Teks Sumber
# # # # #
Sayangnya lagi, sebagian orang menjadikan tolak ukur keberadaan nyata seseorang melalui tampilan di dunia maya. Tidak perlu membandingkan diri kalau kita paham inilah dunia nyatanya media sosial dengan setiap orang menetapkan apa yang baik dan tidak baik berdasarkan dengan yang dilihatnya pada media sosial.

Sesungguhnya sesuatu yang tampak dalam interaksi manusia kini perlu diikuti dengan kesadaran. Mengetahui tujuan dari penggunaan media sangat penting. Karena jika belum memahami dari tujuan penggunaan media, justru akan menjadikan media yang memanfaatkan kita bukan kita yang memanfaatkan media. 

Hanya karena menghilangkan rasa bosan membuat kita didalam dunia maya dan hanya kesal pada seseorang membuat individu menuliskannya dalam akun media sosialnya. 

Dahulu, orang berinteraksi dengan saling bertemu dan saling mengungkapkan masalahnya. Namun sebagian memilih melampiaskannya pada media sosial yang digunakan sekarang. Akhirnya salah tafsir, berujung semakin rumit.

Kendali atau tombol untuk mengatur dari penggunaan media sosial berada pada diri sendiri. Berdasarkan beberapa penelitian bahwa tidak jarang seseorang depresi akibat selalu melihat konten yang menampilkan kebahagiaan di media sosial, kemudian membandingkan dengan kehidupan pribadi. Menghabiskan waktu yang ternyata semua adalah semu.
# # # # #
Entri untuk menemukan teks dan elemen
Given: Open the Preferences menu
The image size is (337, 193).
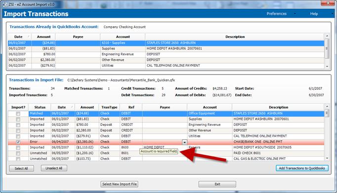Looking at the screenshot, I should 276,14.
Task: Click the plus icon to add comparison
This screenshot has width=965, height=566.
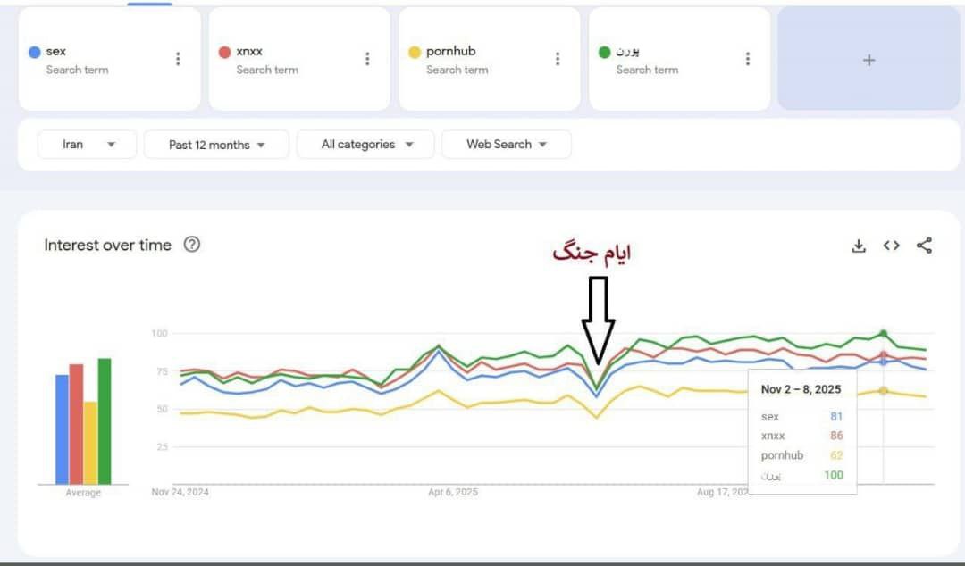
# # # # #
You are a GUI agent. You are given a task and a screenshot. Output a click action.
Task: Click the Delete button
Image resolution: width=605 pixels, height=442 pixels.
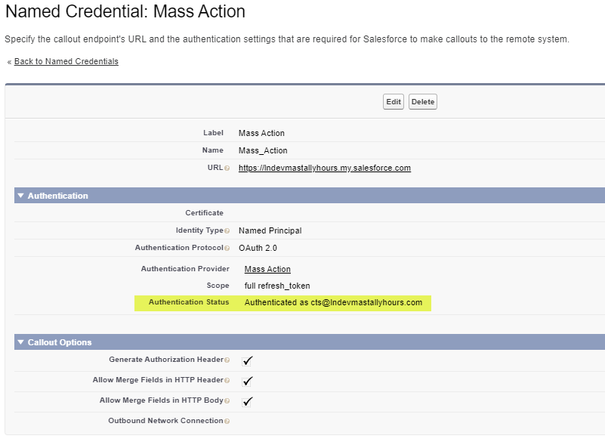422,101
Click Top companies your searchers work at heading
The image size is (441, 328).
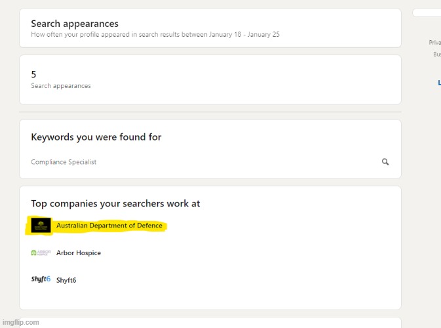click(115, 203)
# # # # #
Permintaan 1
Ketik ulang bagian teks tentang media sosial, mulai dari "Sayangnya lagi, sebagian" dan berakhir pada "akun media sosialnya.".
Permintaan 2
Lanjutkan tulisan tentang penggunaan media sosial itu dari kalimat terakhirnya.
Baris-baris tersebut sama sekali tidak berperan di sini.

Hasil Tugas 1
Sayangnya lagi, sebagian orang menjadikan tolak ukur keberadaan nyata seseorang melalui tampilan di dunia maya. Tidak perlu membandingkan diri kalau kita paham inilah dunia nyatanya media sosial dengan setiap orang menetapkan apa yang baik dan tidak baik berdasarkan dengan yang dilihatnya pada media sosial.

Sesungguhnya sesuatu yang tampak dalam interaksi manusia kini perlu diikuti dengan kesadaran. Mengetahui tujuan dari penggunaan media sangat penting. Karena jika belum memahami dari tujuan penggunaan media, justru akan menjadikan media yang memanfaatkan kita bukan kita yang memanfaatkan media. 

Hanya karena menghilangkan rasa bosan membuat kita didalam dunia maya dan hanya kesal pada seseorang membuat individu menuliskannya dalam akun media sosialnya.

Hasil Tugas 2
Hal ini akan lain terlihat ketika kita yang mampu memanfaatkan media sosial dengan menjadikannya sebagai media penunjang karier dan mendapatkan informasi yang dibutuhkan seperti hal positif tergantung kebutuhan masing-masing. 

Ketika justru teknologi yang memanfaatkan kita, ini yang cukup menyedihkan untuk introspeksi. Karena membuat kita menghabiskan waktu terlalu lama dengan hidup di dunia maya, sedangkan waktu kita perlu produktif untuk melakukan hal nyata. 

Selanjutnya, jika hal nyata tersebut dipublikasikan tentu itu akan menjadi informasi bagi setiap orang mengenai diri kita. Sehingga, penting untuk bijak menggunakan media sosial karena ruang privasi seseorang sudah menyatu dalam ruang publik yang dapat diakses siapapun, bahkan dimanipulasi.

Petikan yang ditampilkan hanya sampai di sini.